To currently qualify, people must have been a resident for a decade, including five continuous years.
But under the changes, people must continually live in Australia for a decade, with either five years while of working age or more than five years without being on welfare.
Alternatively, people can fulfil the residency requirements if they have lived in Australia for 15 continuous years.
The government expects this to affect 730 people in the first year of operation, and 2390 over the forwards.
"ACOSS strongly opposes this measure. It will deny people aged 65 and over, and people with a disability in serious financial hardship, access to a pension," Ms Goldie said. "It will mostly be older people who are affected, who have very limited opportuntiy to get sufficient paid work.
"Furthermore the government has failed to explain why we need to extend the residency in the first place.
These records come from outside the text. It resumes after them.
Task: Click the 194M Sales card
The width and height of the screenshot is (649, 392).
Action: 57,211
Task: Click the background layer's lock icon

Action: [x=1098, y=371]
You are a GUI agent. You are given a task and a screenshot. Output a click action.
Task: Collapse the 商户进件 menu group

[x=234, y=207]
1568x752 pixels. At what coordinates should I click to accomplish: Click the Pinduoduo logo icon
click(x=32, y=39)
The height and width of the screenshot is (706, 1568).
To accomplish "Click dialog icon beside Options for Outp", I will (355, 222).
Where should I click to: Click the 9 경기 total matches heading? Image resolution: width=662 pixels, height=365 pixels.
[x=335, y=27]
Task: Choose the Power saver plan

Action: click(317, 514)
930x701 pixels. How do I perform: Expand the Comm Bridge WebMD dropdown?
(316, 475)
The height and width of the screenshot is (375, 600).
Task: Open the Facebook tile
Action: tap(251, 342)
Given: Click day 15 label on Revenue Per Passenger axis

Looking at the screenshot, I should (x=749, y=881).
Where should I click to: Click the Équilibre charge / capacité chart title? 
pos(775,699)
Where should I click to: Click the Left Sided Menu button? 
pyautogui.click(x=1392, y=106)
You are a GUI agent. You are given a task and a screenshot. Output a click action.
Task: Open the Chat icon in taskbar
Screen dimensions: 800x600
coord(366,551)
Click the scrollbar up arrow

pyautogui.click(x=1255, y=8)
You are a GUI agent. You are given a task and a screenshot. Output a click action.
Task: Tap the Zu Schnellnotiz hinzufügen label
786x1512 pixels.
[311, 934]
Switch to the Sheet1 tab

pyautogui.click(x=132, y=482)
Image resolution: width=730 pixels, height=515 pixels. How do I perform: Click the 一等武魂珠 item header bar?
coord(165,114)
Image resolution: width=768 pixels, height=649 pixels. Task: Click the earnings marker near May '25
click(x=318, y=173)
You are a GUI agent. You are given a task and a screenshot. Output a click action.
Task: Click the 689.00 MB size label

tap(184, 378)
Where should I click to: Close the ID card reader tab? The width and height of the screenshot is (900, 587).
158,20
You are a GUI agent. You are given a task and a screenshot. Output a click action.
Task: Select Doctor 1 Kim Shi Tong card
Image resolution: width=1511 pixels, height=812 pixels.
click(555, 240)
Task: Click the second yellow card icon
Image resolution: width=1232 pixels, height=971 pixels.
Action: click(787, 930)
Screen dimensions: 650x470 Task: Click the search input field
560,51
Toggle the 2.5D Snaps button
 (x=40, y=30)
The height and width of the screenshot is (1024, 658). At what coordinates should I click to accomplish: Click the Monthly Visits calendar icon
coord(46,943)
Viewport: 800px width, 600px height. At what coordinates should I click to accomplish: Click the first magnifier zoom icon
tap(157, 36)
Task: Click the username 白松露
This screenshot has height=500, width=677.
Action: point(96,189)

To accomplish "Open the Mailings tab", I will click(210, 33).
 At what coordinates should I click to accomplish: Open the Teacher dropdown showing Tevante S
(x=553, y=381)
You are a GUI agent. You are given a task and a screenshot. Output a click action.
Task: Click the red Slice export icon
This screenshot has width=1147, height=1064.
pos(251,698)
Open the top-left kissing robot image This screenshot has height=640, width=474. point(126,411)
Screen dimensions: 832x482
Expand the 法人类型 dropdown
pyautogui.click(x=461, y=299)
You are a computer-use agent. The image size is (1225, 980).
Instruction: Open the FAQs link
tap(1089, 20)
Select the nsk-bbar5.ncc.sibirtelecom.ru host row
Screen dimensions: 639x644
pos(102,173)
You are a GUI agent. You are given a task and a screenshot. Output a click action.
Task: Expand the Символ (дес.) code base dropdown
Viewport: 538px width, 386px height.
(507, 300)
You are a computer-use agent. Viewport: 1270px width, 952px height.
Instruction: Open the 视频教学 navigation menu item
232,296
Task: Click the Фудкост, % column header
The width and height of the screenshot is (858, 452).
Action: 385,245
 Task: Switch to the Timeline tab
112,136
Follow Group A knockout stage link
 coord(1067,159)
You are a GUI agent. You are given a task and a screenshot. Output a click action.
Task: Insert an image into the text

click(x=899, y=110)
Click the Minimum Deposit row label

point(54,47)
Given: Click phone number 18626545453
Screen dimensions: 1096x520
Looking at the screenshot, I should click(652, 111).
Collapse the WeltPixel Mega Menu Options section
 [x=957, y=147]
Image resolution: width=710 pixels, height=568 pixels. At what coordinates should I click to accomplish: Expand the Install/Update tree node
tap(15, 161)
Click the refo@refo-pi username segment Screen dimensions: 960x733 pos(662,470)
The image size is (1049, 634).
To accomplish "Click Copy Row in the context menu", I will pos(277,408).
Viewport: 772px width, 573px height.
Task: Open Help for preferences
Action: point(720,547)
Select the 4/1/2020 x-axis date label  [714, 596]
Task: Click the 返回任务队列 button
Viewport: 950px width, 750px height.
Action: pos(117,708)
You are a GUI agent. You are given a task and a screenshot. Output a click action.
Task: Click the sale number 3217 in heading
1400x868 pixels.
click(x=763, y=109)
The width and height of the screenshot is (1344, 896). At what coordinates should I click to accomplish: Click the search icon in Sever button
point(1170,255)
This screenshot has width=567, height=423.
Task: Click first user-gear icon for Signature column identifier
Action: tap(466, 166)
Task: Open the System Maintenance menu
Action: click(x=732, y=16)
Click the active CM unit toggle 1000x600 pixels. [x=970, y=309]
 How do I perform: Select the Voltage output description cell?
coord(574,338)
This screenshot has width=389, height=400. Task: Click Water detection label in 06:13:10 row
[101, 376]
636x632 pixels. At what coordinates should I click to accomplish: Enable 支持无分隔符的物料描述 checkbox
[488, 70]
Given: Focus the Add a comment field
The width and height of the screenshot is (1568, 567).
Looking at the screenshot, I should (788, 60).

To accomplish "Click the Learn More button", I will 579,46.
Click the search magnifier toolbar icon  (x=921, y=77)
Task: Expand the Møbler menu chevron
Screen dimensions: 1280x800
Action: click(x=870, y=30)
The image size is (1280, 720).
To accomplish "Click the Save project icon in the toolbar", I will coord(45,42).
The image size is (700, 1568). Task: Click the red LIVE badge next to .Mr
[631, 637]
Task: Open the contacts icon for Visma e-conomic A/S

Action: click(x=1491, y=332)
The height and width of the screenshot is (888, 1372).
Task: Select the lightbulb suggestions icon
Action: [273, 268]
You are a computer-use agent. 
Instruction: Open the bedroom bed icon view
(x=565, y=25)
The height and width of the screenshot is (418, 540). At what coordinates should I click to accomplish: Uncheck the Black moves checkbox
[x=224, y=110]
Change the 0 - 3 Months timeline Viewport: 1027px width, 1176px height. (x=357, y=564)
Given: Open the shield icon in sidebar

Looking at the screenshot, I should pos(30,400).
Considering the small number of people affected, we clearly do not have a problem with people accessing pensions without spending at least 10 years in Australia."
Cuts to pension supplement
The bill also cuts the GST Supplement for pensioners who spend six weeks or more outside of Australia, which Ms Goldie said will disadvantage older people who travel overseas to visit family.
Currently pensioners continue to receive the GST Supplement after spending six weeks overseas, but lose access to the Utilities Allowance, Telephone Supplement and Pharmaceutical Allowance (which together with the GST Supplement form the Pension Supplement). The GST Supplement is $11.95 a week for singles, $19.70 for couples.
Labor's families and social services spokeswoman Linda Burney said the government was "changing the goalposts on pensioners".
She said plans to cut the pension supplement will affect migrants who have been in Australia for a very long time.
"They have all worked hard, all paid their taxes," Ms Burney said.
"While they're still able, many will want to return to their home country for a couple of months to be with very aged parents, or grandchildren or family, they haven't seen for many many years.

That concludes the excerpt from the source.